Ho well I guess I won't be visiting you on that new boat of your's down at the Yacht club.

Laterz


----------



## MacDoc (Nov 3, 2001)

"*Damn unilateralist bullies.....rant rant*..........oh wait a minute 

Good call....waste of time doing otherwise. :clap:

Now lets rag on the ClimateNet admins.


----------



## MacNutt (Jan 16, 2002)

Perfect, Ironmac. 

We can come back to this once the current Liberal mess is not such a big item on my menu...okay?


----------



## IronMac (Sep 22, 2003)

MacNutt said:


> We can come back to this once the current Liberal mess is not such a big item on my menu...okay?


Only an idiot doesn't recognize when he's got a losing hand. I suggest that you don't tempt fate again.


----------



## thejst (Feb 1, 2005)

and so it begins anew...


----------



## IronMac (Sep 22, 2003)

thejst said:


> and so it begins anew...


I say, sir, that I am disappointed, deeply disappointed, at your lack of faith in our natures! 

-------------------------------------------------

Meanwhile...

*ssshhzzzz*
*click* *click*
"Gunny, initiate targeting sequence on thejst, now!"
"Targeting sequence initiated, sir!"
*ssshzzzhhh*


----------



## MacNutt (Jan 16, 2002)

My thoughts are that Ironmac is quite serious about postponing our festivities until a less tumultous period is upon us. I applaud him for making the first move towrds a temporary truce. That took balls. Iron ones, I'd suspect. 

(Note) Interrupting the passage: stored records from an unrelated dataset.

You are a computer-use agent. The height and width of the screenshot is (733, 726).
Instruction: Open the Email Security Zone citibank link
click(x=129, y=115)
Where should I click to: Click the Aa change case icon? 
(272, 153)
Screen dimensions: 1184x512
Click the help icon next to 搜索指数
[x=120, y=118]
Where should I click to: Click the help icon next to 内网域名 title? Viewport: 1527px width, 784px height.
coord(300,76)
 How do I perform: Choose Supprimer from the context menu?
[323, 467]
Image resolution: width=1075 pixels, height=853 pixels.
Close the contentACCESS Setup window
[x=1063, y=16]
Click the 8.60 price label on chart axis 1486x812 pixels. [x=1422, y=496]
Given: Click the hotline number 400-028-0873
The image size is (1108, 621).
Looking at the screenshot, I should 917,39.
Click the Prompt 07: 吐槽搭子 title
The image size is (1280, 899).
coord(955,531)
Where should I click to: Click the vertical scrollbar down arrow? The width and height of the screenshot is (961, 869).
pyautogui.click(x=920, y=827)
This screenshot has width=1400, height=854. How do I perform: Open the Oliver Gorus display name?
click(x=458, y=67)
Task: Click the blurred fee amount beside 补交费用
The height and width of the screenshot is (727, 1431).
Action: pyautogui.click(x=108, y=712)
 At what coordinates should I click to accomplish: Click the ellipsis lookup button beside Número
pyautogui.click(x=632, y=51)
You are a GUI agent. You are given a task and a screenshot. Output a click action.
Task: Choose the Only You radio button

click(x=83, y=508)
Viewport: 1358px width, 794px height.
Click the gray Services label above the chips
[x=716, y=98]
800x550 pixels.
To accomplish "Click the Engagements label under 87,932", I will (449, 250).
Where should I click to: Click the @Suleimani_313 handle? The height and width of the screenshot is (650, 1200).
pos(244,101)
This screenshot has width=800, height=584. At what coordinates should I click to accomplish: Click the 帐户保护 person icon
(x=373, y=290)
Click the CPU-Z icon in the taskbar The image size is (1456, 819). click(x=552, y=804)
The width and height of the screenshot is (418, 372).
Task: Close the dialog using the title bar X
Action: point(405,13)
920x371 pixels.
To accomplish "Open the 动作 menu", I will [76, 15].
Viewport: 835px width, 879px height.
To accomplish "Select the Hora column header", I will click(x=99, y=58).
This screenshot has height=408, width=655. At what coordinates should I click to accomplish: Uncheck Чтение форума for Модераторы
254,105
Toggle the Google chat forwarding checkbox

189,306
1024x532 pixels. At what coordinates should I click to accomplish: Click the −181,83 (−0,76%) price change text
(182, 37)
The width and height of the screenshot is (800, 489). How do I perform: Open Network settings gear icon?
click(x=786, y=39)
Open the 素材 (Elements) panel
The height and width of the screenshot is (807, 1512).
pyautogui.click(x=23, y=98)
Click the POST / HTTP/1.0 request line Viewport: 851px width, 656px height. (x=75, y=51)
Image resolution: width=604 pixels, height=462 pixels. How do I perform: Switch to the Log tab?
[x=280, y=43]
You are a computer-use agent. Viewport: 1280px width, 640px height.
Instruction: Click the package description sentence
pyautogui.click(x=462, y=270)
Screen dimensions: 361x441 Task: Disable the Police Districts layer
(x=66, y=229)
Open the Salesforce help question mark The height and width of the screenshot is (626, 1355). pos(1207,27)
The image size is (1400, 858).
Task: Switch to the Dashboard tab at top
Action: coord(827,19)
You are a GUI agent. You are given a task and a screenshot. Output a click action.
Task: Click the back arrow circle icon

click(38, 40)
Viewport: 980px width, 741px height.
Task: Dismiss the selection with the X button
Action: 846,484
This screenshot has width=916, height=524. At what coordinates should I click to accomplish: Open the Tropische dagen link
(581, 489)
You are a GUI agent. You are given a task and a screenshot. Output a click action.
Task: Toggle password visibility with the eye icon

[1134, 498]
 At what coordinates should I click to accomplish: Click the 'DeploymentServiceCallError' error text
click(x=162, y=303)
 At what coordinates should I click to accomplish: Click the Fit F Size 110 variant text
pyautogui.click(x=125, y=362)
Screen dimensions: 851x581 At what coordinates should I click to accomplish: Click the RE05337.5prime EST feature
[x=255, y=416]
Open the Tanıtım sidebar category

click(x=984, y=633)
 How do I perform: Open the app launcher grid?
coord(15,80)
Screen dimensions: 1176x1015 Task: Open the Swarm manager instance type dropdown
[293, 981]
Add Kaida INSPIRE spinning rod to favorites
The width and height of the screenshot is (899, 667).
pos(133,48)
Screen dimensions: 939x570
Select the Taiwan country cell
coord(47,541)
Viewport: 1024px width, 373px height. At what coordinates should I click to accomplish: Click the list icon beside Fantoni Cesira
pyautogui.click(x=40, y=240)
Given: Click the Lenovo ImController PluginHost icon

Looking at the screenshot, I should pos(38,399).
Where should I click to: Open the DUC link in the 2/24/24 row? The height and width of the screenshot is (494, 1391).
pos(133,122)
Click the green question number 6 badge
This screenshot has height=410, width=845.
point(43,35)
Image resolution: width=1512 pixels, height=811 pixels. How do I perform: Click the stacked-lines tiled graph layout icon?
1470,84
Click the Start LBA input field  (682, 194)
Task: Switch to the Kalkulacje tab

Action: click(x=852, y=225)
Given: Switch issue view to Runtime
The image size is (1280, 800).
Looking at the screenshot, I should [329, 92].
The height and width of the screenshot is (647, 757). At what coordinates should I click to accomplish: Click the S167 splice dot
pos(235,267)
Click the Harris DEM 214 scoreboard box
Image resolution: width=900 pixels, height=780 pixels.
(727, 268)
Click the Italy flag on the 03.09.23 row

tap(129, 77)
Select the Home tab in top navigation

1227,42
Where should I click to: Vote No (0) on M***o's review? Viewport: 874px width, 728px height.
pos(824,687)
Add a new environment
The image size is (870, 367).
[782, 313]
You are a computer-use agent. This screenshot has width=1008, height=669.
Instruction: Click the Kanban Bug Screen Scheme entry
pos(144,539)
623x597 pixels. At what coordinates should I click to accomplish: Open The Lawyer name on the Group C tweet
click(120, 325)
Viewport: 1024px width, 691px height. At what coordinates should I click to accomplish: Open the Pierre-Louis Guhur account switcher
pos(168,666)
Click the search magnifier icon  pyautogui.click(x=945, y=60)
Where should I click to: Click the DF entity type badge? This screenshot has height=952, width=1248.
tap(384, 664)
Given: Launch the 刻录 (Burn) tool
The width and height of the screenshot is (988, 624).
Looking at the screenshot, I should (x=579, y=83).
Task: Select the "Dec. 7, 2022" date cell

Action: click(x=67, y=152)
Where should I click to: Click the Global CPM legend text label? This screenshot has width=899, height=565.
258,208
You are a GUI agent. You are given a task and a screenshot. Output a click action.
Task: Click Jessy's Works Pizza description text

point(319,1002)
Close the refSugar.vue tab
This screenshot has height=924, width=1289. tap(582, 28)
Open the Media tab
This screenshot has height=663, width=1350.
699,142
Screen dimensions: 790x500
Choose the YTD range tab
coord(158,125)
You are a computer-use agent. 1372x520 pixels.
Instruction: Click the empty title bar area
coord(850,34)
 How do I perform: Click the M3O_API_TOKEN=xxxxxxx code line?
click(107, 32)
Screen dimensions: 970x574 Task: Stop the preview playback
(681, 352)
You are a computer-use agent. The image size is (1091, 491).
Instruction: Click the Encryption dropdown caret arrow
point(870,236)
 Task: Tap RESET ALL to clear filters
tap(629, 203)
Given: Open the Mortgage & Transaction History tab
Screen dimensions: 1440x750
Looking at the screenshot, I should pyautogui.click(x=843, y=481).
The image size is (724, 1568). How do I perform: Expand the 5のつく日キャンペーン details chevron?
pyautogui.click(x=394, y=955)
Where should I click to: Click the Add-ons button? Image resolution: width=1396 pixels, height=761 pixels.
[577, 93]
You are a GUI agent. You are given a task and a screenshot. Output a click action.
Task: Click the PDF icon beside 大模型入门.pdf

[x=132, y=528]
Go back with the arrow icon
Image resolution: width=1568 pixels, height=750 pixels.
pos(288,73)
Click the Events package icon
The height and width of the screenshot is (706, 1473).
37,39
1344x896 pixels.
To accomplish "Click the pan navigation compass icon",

So we will suspend all of this until a later, better moment. 

Stay tuned.....


----------



## MACSPECTRUM (Oct 31, 2002)

booo hissss booo hissss
i came here for blood, not peace

i just bought my bag of broiled sparrow and was sitting down with a good seat down front (for which i paid "porthos the ticket scalper" good money) to watch macnutt face the business end of a sword

just what kind of colosieum you runnin' here, anyway?

booo hiss booo hisss

i hope the lions don't back out of eating a few Christians....


----------



## Dr.G. (Aug 4, 2001)

Michael, as it is written in "The World According to Macnutt", "We should love our enemy, as we love the water we drink and the air we breathe. The path to Enlightenment is littered with the obstacles of hatred and fear. Let hope and faith guide you past these obstacles, and look ahead to a brighter day. You shall have more enjoyment with Life. Trust me on this."


----------



## SINC (Feb 16, 2001)

We interrupt this thread to bring you the latest score from The Colesseum:

Lions 4 - Christians 0


----------



## Dr.G. (Aug 4, 2001)

Sinc, remember what was written in "The World According to Macnutt" -- "What should it profit a man or a woman to lose his/her dignity just to win the game? It is not how high up the ladder of success and victory you have come, but how high up you intend to go. Be careful how you treat those you pass upwards on the ladder of success, for you just might meet them on the way down. Trust me on this."


----------



## thejst (Feb 1, 2005)

IronMac said:


> I say, sir, that I am disappointed, deeply disappointed, at your lack of faith in our natures!
> 
> -------------------------------------------------
> 
> ...


Hey, I'm just here for the popcorn!


----------



## used to be jwoodget (Aug 22, 2002)

IronMac, this thread could be considered your first bad call


----------



## Dr.G. (Aug 4, 2001)

Jim, I disagree. I am sure that IM has better things to do with his time than to go back and forth with Macnutt. They should agree to disagree and move on with their lives.


----------



## MACSPECTRUM (Oct 31, 2002)

[crowd getting restless]
[not seeing blood for several days now]
[broiled sparrow vendors not doing well - blood lust increases appetite, no blood, no appetite]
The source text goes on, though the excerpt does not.